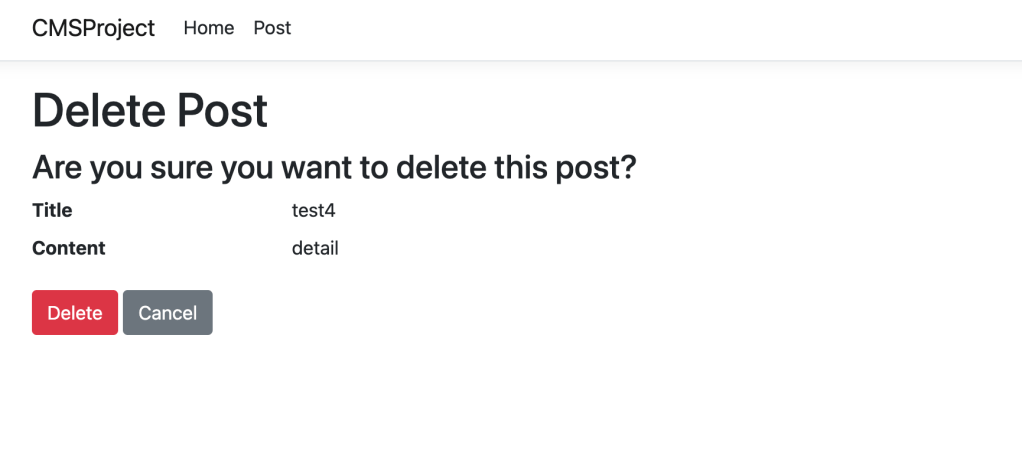This screenshot has width=1022, height=449.
Task: Open the Home navigation link
Action: [x=209, y=28]
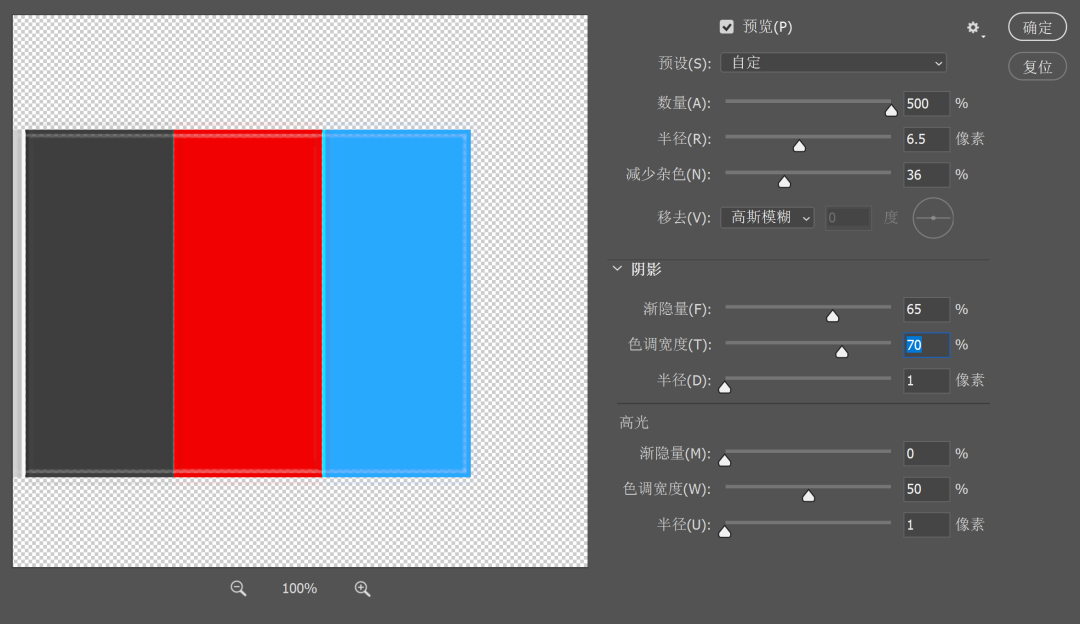Click the zoom out magnifier icon
Image resolution: width=1080 pixels, height=624 pixels.
point(238,589)
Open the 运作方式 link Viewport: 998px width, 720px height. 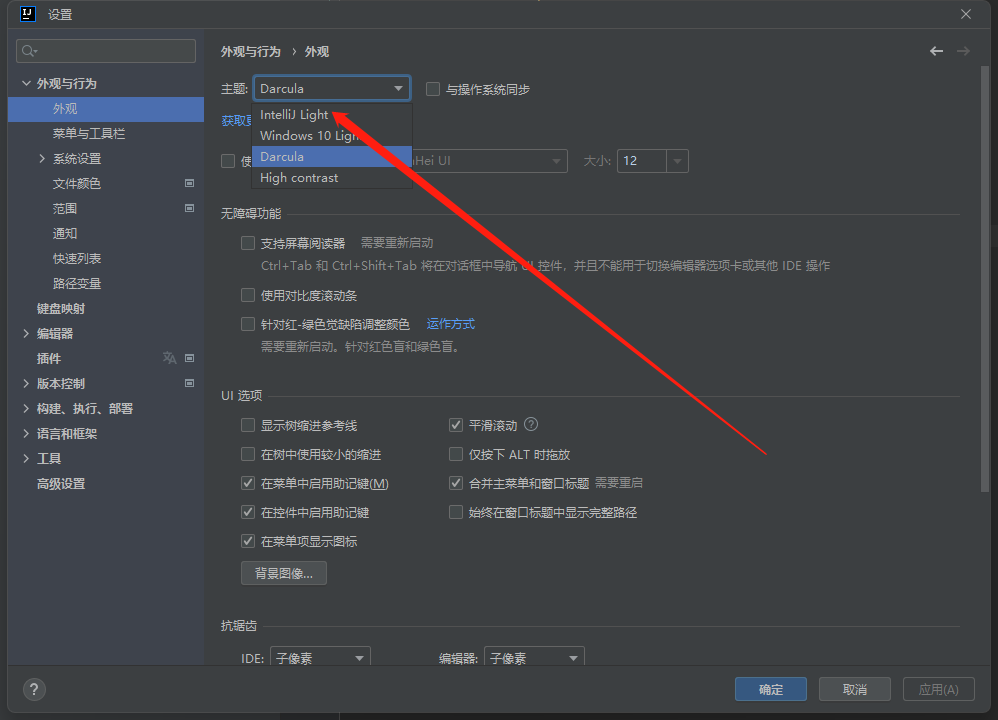450,324
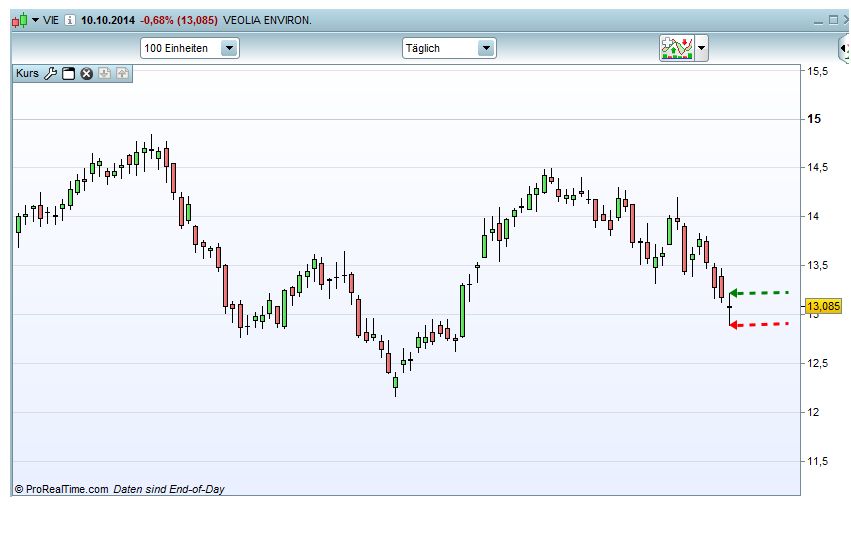Click the Kurs panel label
Screen dimensions: 851x553
pos(27,73)
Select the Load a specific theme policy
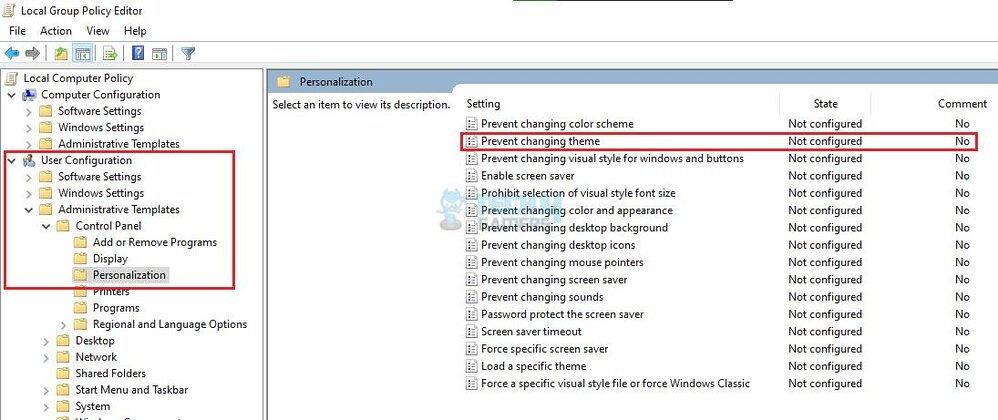 tap(717, 367)
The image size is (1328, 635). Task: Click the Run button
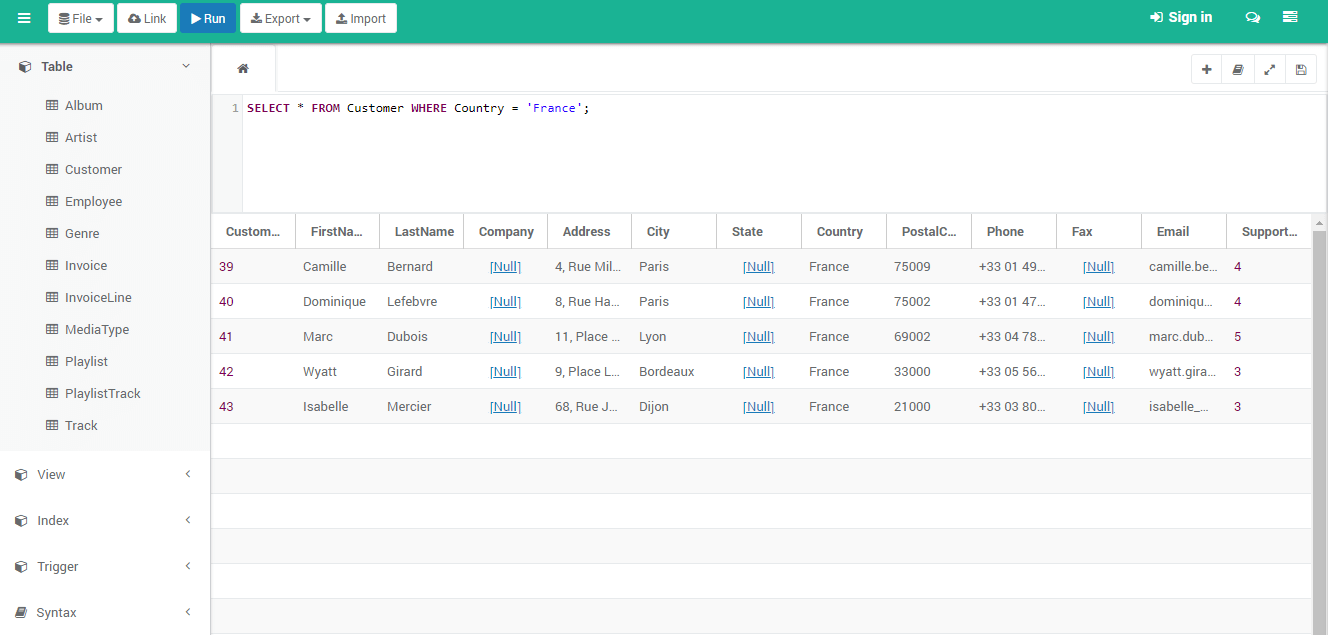[x=207, y=18]
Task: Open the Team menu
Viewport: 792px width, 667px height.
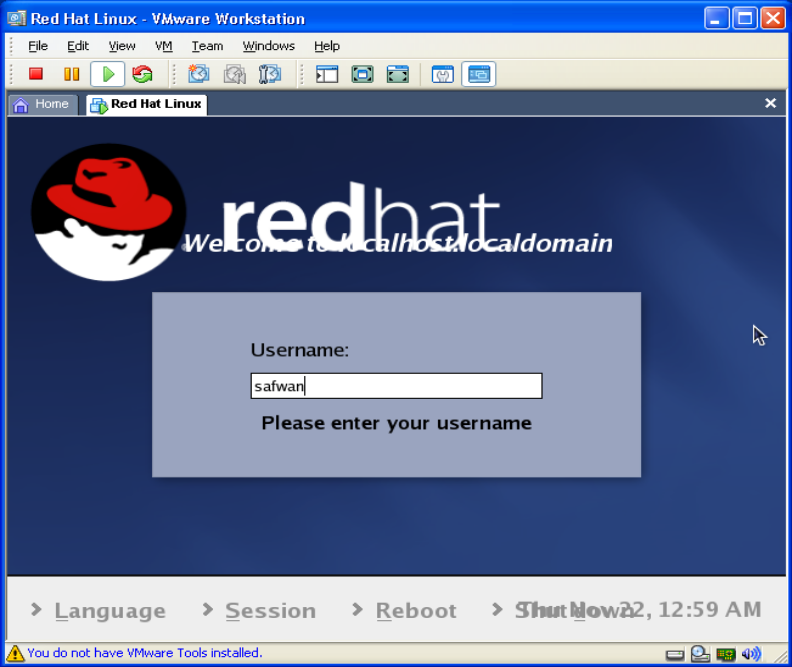Action: (x=207, y=46)
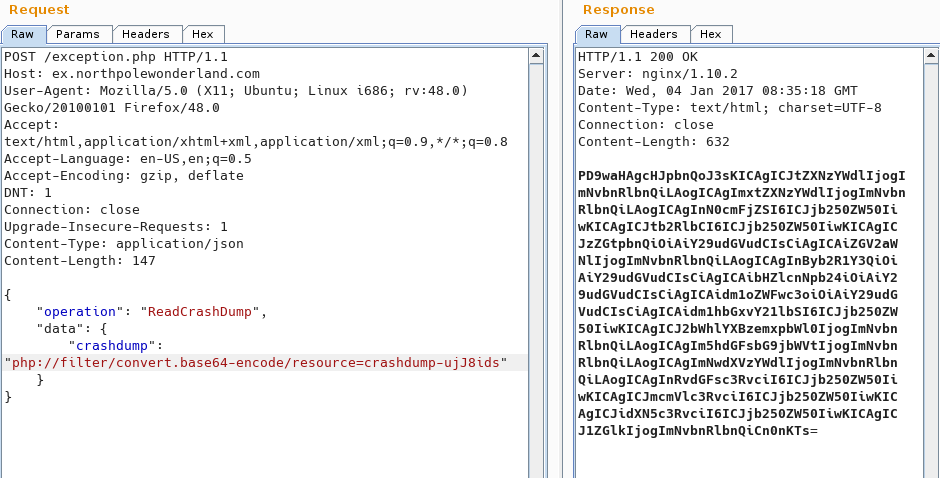The image size is (940, 478).
Task: Select the response Raw tab
Action: pos(596,34)
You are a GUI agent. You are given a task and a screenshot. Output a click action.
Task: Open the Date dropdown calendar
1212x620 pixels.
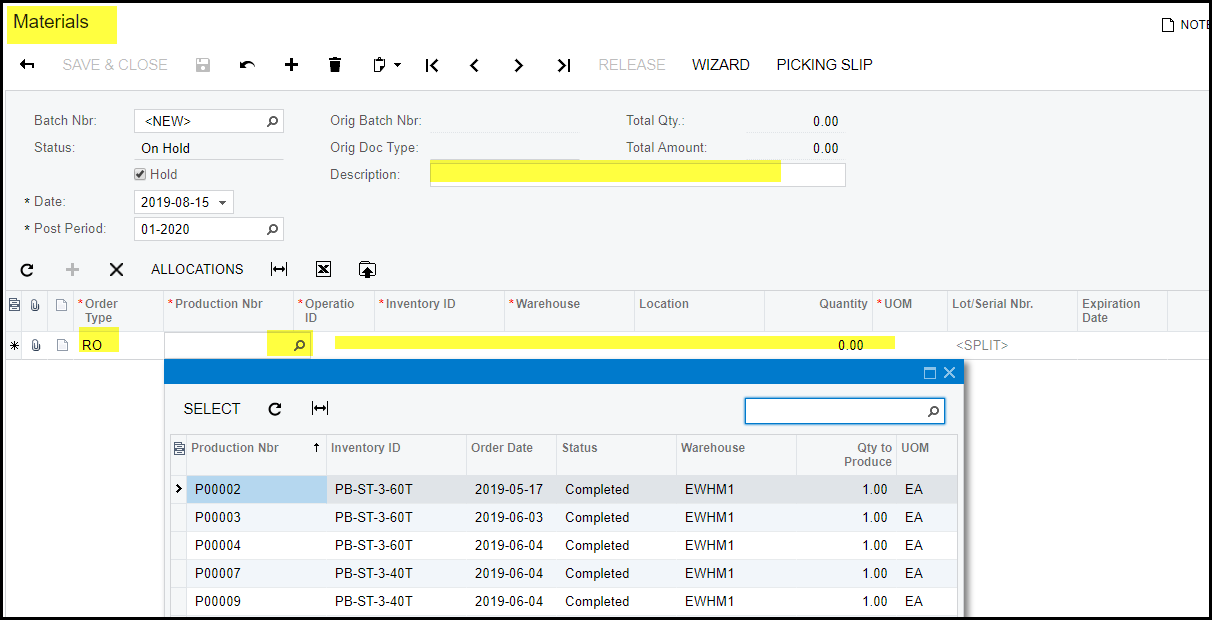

§ **TASK PROMPT**:
Go back to the line containing "Task: Open the Date dropdown calendar" and output it and every line after it through the end of the records, exactly, but not the pictures.

§ **COMPLETED EXERCISE**:
Task: Open the Date dropdown calendar
1212x620 pixels.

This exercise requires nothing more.